Ostrzeżenie: Poniższy tekst zawiera spoilery z wtorkowego finału „Kamuflażu”. Jeśli wolicie wpierw zobaczyć ten odcinek, zostawcie lekturę na potem. Jeśli nie – kontynuujcie.

Trudne czasy wymagają trudnych rozwiązań i tak z pewnością było w przypadku wtorkowego finału „Kamuflażu”, w którym Annie upozorowała własną śmierć i rzuciła się do ucieczki.

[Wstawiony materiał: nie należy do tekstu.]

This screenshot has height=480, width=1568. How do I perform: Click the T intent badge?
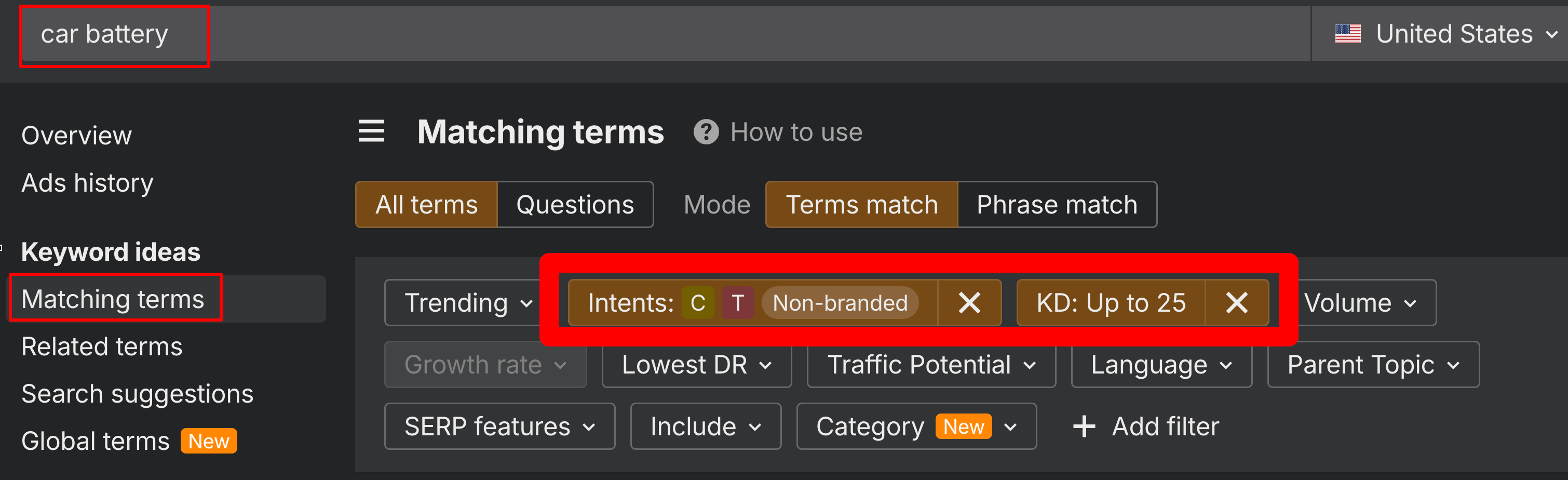[738, 303]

Wzięliśmy na spytki producentów wykonawczych serialu – Matta Cormana i Chrisa Orda, aby dowiedzieć się, jak nasza dziewczyna-szpieg poradzi sobie w nowym otoczeniu oraz jak to wpłynie na serial. Ponadto – czy Eyal (który niespodziewanie powrócił w finałowym odcinku) przyjdzie Annie z odsieczą? A może pomoc nadejdzie ze strony Auggiego? Przeczytajcie, aby dowiedzieć się więcej.

Czy Teo naprawdę nie żyje? W tym serialu niczego nie można być do końca pewnym…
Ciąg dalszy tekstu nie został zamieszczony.